The Demonica's multi-faceted demon analysis system adds a level of mystery and danger to new encounters, supports later battles, and helps with demon fusions. When a new enemy is encountered, its identity is unknown. Killing it will reveal the demon's name and image the next time it is encountered. As the same demon is killed, recruited, and used in combat, its analysis level increases, eventually revealing more information and maxing out. When a demon in the player's party levels up and its analysis is at the maximum, it gives you an item which can be used in future fusions to pass skills on to a newly created minion. This all feels very natural, and paying attention to the analysis level of demons is an important part of the game.

Demon negotiaions are much more engaging here than they were in Nocturne. They hit a happy medium between Persona's unpredictable, personality-based system and Nocturne's mindlessly rigid, alignment-based one. Foes have different personality types, but where Persona cheesed out by outright telling them to you, Strange Journey expects you to ascertain them by paying attention to how the demons speak. It's cool noticing that a demon talks in a condescending manner, and trying to answer its questions in a way that would make it warm up to you. Demon negotiations have been the highlight of Atlus USA's translation so far. The writers put a lot of effort into creating widely different mannerisms for the demons and it shows. Rather than just speak in different ways, demons often comment on the story's themes of environmentalism and war, and it's nice to see the setting reference itself, stay consistent, and regularly remind the player of the messed up and scary situation in the game.

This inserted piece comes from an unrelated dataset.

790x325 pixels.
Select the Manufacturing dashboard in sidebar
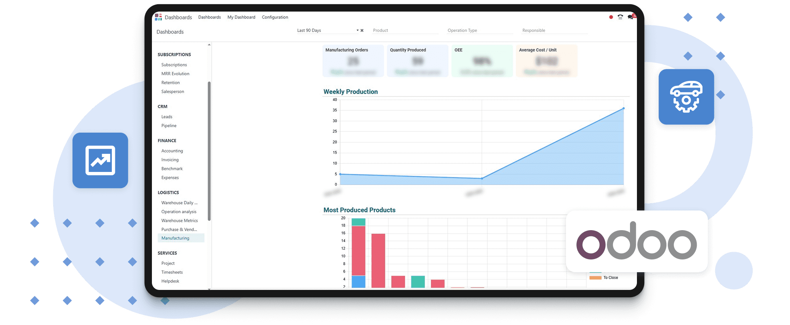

To toss out some final points, Meguro's soundtrack is unlike anything I've heard from him before, and it's great. Not only does the ambient score sound like an ongoing military march, but he often uses stark silence and choral chanting in ways which augment the game's eerie setting. Some of the sprite work is very detailed, for bosses specifically, and the game looks great overall for a DS title. The company has come a long way since Etrian Odyssey's simple dungeon backdrops. I've died three times already, which I would call low for an SMT title, and overall the difficulty is more reasonable than SMT games tend to be. The alignment system was upgraded some, eschewing the standard Law-Neutral-Chaos continuum for D&D's three by three alignment matrix that adds a Good-Neutral-Evil component. I'm looking forward to discovering how the more sophisticated alignment choices affect the plot later in the game. So far, I have no reservations or complaints about Strange Journey, the pacing and balance between storytelling and exploration have been outstanding for a dungeon crawler, and I have to make myself put down the DS to go to bed at night. This is an RPG everyone should keep on their radars even in the midst of the $60 behemoths coming out around the same time.